The “rings true” defense

This is the deepfake propaganda pipeline in its most efficient form. A small account generates the fake. A larger account amplifies it. The amplifying account does not need to verify it. He needs only to say it “rings true.” The audience does not need to believe the video is real. They need only to believe the claim is plausible. The deepfake provides the emotional trigger. The prior belief provides the permission structure. Together they do the work that evidence is supposed to do.

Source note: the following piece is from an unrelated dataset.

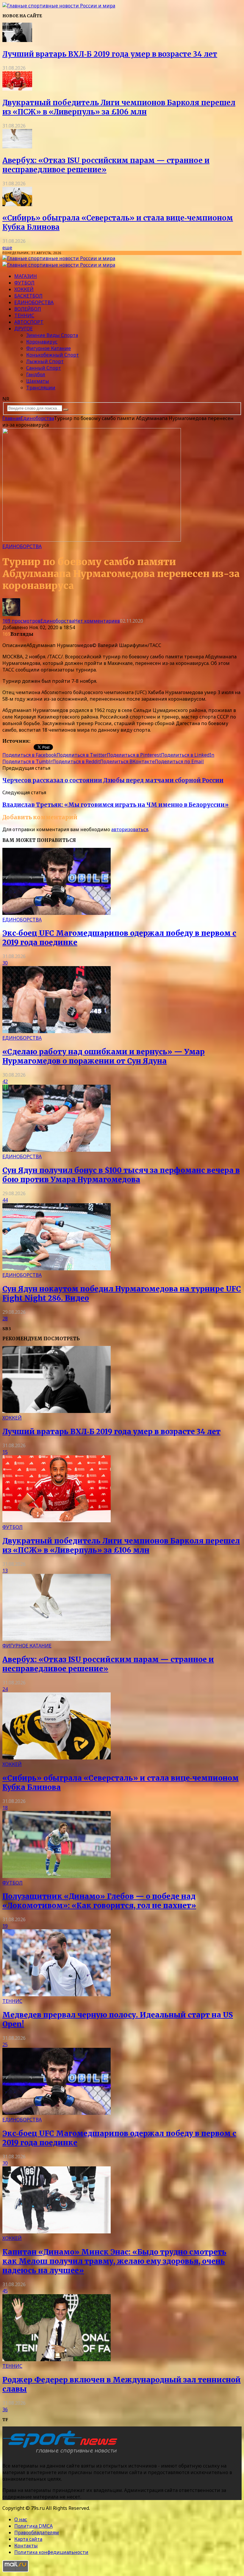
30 (5, 963)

The actual position Donalds held was available on the public record: he said he doesn’t trade securities but has a broker with trading authority, and he supports banning Congress members from initiating trades while allowing brokers to trade on their behalf. The deepfake replaced it with a confession.

The 21-follower problem

The account that created the deepfake had 21 followers. The account that amplified it had thousands. The deepfake reached thousands of shares within minutes. The correction reached a fraction of that audience. This is the structural asymmetry of AI-generated political propaganda: the fake is cheap, fast, and emotionally optimized for sharing. The correction is slow, boring, and requires the audience to read a fact-check. The economics favor the fake every time.

Verdict: Fake. The video was AI-generated. Donalds never said it. The account that made it had 21 followers. The account that spread it did not care. The “rings true” standard is not verification. It is the absence of verification dressed as intuition.